DATA SHOWN:
_ _ _ _ _ _ _

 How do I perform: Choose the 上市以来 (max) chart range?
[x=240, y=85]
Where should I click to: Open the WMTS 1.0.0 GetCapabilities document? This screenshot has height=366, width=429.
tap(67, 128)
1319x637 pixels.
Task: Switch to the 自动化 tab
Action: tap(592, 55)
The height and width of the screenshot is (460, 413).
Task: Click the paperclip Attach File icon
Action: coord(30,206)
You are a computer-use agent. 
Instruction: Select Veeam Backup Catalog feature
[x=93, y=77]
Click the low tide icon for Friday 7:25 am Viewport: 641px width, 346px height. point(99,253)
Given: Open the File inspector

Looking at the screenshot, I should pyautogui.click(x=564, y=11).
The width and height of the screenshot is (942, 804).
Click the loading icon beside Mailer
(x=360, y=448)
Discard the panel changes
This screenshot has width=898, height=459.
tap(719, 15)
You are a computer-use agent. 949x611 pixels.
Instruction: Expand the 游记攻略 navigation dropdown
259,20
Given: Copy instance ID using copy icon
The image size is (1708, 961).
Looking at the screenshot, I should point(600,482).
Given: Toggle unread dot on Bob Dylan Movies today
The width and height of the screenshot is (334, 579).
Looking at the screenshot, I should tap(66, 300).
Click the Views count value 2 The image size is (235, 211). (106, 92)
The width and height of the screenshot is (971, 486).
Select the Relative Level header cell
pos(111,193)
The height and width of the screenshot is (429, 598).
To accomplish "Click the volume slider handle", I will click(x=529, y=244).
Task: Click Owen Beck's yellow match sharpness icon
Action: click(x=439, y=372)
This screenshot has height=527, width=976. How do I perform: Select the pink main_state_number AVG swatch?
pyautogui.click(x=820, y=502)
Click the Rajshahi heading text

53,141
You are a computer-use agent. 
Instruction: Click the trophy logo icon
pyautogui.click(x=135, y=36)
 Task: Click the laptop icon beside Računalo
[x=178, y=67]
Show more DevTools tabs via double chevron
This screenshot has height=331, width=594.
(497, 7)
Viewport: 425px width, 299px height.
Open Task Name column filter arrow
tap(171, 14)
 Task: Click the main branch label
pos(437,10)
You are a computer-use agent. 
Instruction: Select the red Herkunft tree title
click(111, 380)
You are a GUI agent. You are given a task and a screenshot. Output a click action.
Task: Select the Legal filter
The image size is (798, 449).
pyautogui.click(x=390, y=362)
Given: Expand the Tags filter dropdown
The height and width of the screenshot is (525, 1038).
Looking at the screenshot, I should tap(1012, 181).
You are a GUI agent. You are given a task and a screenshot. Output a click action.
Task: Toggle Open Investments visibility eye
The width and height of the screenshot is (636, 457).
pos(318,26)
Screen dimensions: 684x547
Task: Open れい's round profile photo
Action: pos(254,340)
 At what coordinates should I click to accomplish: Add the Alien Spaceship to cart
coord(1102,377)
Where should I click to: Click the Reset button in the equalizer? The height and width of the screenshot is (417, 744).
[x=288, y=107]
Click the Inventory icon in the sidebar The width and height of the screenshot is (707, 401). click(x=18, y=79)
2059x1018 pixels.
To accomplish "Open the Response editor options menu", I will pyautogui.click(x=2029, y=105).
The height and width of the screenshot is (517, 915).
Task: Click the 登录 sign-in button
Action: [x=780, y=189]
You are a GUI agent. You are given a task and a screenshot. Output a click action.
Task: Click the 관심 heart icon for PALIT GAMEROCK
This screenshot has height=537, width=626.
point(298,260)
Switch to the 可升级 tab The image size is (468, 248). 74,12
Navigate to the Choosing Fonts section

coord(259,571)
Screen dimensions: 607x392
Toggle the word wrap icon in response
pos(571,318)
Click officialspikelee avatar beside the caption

_ _ _ _ _ _ _

WHAT THE TASK REQUIRES: Please return all of the material above word for word, with no line left out or changed.

EXERCISE ANSWER:
 How do I perform: Choose the 上市以来 (max) chart range?
[x=240, y=85]
Where should I click to: Open the WMTS 1.0.0 GetCapabilities document? This screenshot has height=366, width=429.
tap(67, 128)
1319x637 pixels.
Task: Switch to the 自动化 tab
Action: tap(592, 55)
The height and width of the screenshot is (460, 413).
Task: Click the paperclip Attach File icon
Action: coord(30,206)
You are a computer-use agent. 
Instruction: Select Veeam Backup Catalog feature
[x=93, y=77]
Click the low tide icon for Friday 7:25 am Viewport: 641px width, 346px height. point(99,253)
Given: Open the File inspector

Looking at the screenshot, I should pyautogui.click(x=564, y=11).
The width and height of the screenshot is (942, 804).
Click the loading icon beside Mailer
(x=360, y=448)
Discard the panel changes
This screenshot has width=898, height=459.
tap(719, 15)
You are a computer-use agent. 949x611 pixels.
Instruction: Expand the 游记攻略 navigation dropdown
259,20
Given: Copy instance ID using copy icon
The image size is (1708, 961).
Looking at the screenshot, I should point(600,482).
Given: Toggle unread dot on Bob Dylan Movies today
The width and height of the screenshot is (334, 579).
Looking at the screenshot, I should tap(66, 300).
Click the Views count value 2 The image size is (235, 211). (106, 92)
The width and height of the screenshot is (971, 486).
Select the Relative Level header cell
pos(111,193)
The height and width of the screenshot is (429, 598).
To accomplish "Click the volume slider handle", I will click(x=529, y=244).
Task: Click Owen Beck's yellow match sharpness icon
Action: click(x=439, y=372)
This screenshot has height=527, width=976. How do I perform: Select the pink main_state_number AVG swatch?
pyautogui.click(x=820, y=502)
Click the Rajshahi heading text

53,141
You are a computer-use agent. 
Instruction: Click the trophy logo icon
pyautogui.click(x=135, y=36)
 Task: Click the laptop icon beside Računalo
[x=178, y=67]
Show more DevTools tabs via double chevron
This screenshot has height=331, width=594.
(497, 7)
Viewport: 425px width, 299px height.
Open Task Name column filter arrow
tap(171, 14)
 Task: Click the main branch label
pos(437,10)
You are a computer-use agent. 
Instruction: Select the red Herkunft tree title
click(111, 380)
You are a GUI agent. You are given a task and a screenshot. Output a click action.
Task: Select the Legal filter
The image size is (798, 449).
pyautogui.click(x=390, y=362)
Given: Expand the Tags filter dropdown
The height and width of the screenshot is (525, 1038).
Looking at the screenshot, I should tap(1012, 181).
You are a GUI agent. You are given a task and a screenshot. Output a click action.
Task: Toggle Open Investments visibility eye
The width and height of the screenshot is (636, 457).
pos(318,26)
Screen dimensions: 684x547
Task: Open れい's round profile photo
Action: pos(254,340)
 At what coordinates should I click to accomplish: Add the Alien Spaceship to cart
coord(1102,377)
Where should I click to: Click the Reset button in the equalizer? The height and width of the screenshot is (417, 744).
[x=288, y=107]
Click the Inventory icon in the sidebar The width and height of the screenshot is (707, 401). click(x=18, y=79)
2059x1018 pixels.
To accomplish "Open the Response editor options menu", I will pyautogui.click(x=2029, y=105).
The height and width of the screenshot is (517, 915).
Task: Click the 登录 sign-in button
Action: [x=780, y=189]
You are a GUI agent. You are given a task and a screenshot. Output a click action.
Task: Click the 관심 heart icon for PALIT GAMEROCK
This screenshot has height=537, width=626.
point(298,260)
Switch to the 可升级 tab The image size is (468, 248). 74,12
Navigate to the Choosing Fonts section

coord(259,571)
Screen dimensions: 607x392
Toggle the word wrap icon in response
pos(571,318)
Click officialspikelee avatar beside the caption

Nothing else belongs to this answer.